When quizzed on whether sprinklers were essential, which has been the cause of some debate, the communities secretary said: “If the local authority believes that sprinklers are essential then they can have them.”

Javid was also quizzed on rehousing and the current developments around that.

He said that the process was down to the council but that government were “working closely” in a ministerial task force group.

The Bromsgrove MP said “only 10 families had been moved into a permanent home”.

He said: “Our priorities were all those affected, from the tower itself to Grenfell Walk, where the homes were permanently damaged.

“First thing to say 151 homes permanently lost in tower and walk. Now 203 households that need to be rehoused. Many after the fire, and this number is still rising, where they want to split into two or three households.

“This has been the absolute number one focus for us, making sure people get rehoused. We have listened very carefully to families about what they want and move at their pace. We have had times where families do not know exactly what they want. No one is being pushed into reaching a decision.

“There are still some families not ready to make that decision and engage in the process. Quite a number are happy to stay in hotels at the moment.”

In latest figures provided to the committtee, it was announced Kensington and Chelsea Council have “acquired 167 new permanent homes” with a target of 300 by Christmas.

When quizzed on whether he was confident the council would reach that target, Javid said he was as the council are “moving at a rapid pace.”

He added: “We set out a target of three weeks that all families would be offered temporary accommodation. There were many that didn’t engage with it.

“The council set out that within a year, everyone affected would be rehoused permanently. They are working towards that now, with little steps.

“Our understanding of those plans is that they will be able to meet the number of properties needed available. There are a number of acceptances where people haven’t moved in.

“The reason for this is that the family is given the opportunity to have the property redecorated or modified for their needs.”

In terms of a permanent solution, Javid told the committee: “It depends on the need of the families and the pace they want to move at. I have a weekly meeting, including a number of government departments and the council leaders.

“Their aim is that by Christmas they want to see a situation where no one is in hotels unless that is their preference.
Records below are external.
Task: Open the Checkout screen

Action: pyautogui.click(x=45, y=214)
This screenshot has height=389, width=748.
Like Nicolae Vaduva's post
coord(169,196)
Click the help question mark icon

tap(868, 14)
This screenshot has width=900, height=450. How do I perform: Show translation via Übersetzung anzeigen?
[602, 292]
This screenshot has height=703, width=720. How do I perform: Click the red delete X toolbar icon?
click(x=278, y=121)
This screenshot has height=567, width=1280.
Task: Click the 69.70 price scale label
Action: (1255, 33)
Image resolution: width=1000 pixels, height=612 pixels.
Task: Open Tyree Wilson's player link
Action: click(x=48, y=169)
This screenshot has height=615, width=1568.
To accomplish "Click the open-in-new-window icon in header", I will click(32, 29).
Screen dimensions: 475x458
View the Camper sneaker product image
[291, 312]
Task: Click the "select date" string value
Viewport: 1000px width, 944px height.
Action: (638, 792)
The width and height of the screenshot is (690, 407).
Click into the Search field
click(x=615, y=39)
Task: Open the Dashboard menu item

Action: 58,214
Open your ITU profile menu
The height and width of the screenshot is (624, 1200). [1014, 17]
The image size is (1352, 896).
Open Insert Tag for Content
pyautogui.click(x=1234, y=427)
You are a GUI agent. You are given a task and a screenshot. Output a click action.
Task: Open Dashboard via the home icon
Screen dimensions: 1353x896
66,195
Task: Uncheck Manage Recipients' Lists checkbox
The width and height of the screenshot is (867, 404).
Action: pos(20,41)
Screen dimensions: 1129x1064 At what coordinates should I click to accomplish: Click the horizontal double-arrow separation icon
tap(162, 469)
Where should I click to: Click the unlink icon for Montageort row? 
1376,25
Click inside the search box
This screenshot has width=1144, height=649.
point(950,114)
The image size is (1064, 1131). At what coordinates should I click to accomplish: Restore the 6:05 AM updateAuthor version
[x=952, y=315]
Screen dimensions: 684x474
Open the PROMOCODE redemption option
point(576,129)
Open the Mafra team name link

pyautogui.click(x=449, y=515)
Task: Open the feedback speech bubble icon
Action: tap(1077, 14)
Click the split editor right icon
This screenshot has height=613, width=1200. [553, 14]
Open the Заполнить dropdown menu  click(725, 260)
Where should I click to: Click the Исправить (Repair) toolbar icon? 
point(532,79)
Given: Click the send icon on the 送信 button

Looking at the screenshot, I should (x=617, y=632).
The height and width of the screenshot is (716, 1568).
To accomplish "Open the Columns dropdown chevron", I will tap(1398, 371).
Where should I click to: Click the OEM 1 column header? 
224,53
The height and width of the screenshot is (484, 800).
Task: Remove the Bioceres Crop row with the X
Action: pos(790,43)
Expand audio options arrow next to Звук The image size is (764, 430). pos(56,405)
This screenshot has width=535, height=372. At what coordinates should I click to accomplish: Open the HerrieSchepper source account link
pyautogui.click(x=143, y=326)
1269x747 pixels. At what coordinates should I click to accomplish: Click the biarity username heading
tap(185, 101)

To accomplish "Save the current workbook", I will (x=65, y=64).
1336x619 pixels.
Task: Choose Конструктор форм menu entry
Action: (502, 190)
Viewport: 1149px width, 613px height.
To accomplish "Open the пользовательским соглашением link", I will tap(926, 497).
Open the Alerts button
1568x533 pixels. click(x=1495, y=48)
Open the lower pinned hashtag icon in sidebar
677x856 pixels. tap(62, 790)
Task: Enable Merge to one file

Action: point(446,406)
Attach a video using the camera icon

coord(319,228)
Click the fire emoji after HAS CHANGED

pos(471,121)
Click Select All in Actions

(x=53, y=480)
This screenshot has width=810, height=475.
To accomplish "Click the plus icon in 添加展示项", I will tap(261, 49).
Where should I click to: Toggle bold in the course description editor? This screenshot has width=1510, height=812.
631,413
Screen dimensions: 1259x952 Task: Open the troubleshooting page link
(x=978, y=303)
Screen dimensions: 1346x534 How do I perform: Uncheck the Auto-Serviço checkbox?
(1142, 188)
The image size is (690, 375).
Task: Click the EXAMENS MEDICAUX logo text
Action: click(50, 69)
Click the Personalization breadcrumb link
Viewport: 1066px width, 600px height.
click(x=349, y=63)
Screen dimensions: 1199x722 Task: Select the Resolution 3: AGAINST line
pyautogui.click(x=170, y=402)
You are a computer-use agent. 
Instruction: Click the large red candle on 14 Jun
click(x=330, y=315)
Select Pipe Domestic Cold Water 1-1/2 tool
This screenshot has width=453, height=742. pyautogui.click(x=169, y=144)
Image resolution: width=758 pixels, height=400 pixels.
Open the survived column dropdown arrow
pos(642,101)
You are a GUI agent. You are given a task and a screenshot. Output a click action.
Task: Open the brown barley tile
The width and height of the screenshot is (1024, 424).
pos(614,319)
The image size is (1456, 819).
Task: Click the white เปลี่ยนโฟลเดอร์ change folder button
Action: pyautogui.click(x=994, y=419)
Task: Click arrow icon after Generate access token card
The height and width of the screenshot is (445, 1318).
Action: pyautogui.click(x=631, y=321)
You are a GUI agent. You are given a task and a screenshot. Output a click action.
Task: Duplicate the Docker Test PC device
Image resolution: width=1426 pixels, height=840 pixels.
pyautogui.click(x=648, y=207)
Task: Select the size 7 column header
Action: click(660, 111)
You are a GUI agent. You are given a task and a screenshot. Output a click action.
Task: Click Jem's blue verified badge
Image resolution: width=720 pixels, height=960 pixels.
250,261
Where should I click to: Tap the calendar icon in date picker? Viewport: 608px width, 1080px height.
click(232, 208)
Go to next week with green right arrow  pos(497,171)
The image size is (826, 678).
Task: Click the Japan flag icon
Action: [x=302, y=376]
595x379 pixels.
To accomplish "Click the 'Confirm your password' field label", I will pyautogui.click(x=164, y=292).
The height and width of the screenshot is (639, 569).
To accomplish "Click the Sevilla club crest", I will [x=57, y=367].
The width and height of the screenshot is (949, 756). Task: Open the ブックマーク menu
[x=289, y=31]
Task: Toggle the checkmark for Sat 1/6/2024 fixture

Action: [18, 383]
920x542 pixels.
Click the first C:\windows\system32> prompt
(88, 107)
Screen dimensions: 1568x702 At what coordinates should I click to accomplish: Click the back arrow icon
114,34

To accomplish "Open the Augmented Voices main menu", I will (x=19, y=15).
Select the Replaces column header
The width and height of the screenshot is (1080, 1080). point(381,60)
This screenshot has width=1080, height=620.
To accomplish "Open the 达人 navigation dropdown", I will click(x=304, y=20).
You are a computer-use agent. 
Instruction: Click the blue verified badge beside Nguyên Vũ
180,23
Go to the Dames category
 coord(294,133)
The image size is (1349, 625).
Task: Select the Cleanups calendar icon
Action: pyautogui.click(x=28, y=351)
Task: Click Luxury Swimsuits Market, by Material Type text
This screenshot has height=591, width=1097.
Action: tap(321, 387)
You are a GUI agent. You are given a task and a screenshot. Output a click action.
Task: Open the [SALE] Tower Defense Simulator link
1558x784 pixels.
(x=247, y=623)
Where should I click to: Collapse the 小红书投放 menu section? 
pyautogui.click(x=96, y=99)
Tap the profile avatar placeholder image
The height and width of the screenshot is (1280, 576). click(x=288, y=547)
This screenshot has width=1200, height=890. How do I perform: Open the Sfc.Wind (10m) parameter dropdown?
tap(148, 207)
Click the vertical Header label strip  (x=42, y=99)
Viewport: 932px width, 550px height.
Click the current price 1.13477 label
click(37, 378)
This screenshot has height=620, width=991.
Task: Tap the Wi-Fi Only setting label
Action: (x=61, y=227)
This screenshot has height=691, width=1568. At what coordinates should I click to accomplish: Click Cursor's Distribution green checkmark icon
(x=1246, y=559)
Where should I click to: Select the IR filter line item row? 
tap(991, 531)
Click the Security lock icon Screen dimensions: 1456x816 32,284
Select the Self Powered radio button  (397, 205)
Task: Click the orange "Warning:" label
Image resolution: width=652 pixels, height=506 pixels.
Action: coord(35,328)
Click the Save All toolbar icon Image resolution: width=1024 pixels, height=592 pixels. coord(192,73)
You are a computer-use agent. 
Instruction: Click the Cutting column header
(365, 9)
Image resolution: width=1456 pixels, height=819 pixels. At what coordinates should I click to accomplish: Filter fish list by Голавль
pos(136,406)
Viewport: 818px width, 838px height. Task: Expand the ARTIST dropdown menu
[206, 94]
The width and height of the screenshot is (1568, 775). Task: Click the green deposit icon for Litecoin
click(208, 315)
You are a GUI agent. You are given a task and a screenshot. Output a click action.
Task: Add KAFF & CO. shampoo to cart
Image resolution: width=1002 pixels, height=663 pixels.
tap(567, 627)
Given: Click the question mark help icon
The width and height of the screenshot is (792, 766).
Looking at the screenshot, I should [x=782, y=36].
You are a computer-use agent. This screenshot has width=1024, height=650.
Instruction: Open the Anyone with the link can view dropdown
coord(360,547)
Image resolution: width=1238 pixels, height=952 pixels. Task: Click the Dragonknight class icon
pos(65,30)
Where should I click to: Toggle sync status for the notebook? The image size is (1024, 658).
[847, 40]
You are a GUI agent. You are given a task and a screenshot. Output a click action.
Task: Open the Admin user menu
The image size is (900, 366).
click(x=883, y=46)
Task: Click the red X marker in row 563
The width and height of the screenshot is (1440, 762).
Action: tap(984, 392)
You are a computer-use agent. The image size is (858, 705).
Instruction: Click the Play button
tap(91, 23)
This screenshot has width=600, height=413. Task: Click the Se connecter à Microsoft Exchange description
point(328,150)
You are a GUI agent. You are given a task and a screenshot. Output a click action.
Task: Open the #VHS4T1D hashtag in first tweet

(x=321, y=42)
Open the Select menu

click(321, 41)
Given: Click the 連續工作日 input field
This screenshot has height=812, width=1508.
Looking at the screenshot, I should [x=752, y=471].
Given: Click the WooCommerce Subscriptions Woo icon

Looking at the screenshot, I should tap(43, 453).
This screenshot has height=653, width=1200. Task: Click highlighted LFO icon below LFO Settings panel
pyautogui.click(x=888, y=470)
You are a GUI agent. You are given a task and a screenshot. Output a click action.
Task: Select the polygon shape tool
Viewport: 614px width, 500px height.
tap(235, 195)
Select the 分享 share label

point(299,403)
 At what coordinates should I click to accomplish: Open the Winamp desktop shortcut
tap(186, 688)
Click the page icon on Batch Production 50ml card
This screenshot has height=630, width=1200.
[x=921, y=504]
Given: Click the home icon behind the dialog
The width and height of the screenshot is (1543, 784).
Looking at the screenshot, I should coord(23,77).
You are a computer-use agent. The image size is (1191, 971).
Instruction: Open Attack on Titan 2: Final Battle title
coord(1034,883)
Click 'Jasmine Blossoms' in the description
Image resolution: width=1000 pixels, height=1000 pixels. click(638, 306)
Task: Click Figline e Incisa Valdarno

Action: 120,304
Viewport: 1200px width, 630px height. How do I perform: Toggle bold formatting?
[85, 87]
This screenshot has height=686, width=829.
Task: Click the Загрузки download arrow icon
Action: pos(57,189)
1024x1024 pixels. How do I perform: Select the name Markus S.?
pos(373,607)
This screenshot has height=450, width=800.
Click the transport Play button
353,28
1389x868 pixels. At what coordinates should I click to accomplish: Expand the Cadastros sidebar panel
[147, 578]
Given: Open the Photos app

“The council is making sure that once a property becomes available, there is equal opportunity for families to get them. There is a priority system that has been agreed with victim groups such as Grenfell United.

“Every family has a housing officer. Apart from two or three, every family has met with one of these officers to talk through their needs.”

“The properties are matched. You will only be shown a property that meets your needs.”

The committee raised concerns over what would happen to a family that repeatedly turns down offers of accommodation.

Javid, said: “It is not a case of one offer and that is it. If the family turns the offer down, work will continue with that family to find them something suitable.

“The length of time is not a decision for me but the council. But my view is that is has to continue as it is now. There are many families with bereavement and children.

“This is outside the usual remits of rehousing and for that reason they will continue to work with compassion and with those families to find suitable accommodation.

“Council has the thought that they need to keep building up the pool of new properties as there is need, not just for Grenfell but for the rest of the borough.

“Few weeks after Christmas, the council want to get to 400 homes and go well above the homes they need. They can then use this as housing for other needs.”

Javid also provided an update for the committee on how many blocks have been deemed unsafe.

He said: “In England, 272 residential and public buildings has been found to have unsafe cladding. When I say unsafe, it means the cladding failed the limited combustibility test.

“Of those 272, 260 of them also failed the large scale system test. Those are the latest set of numbers that I have. 165 are social housing buildings.”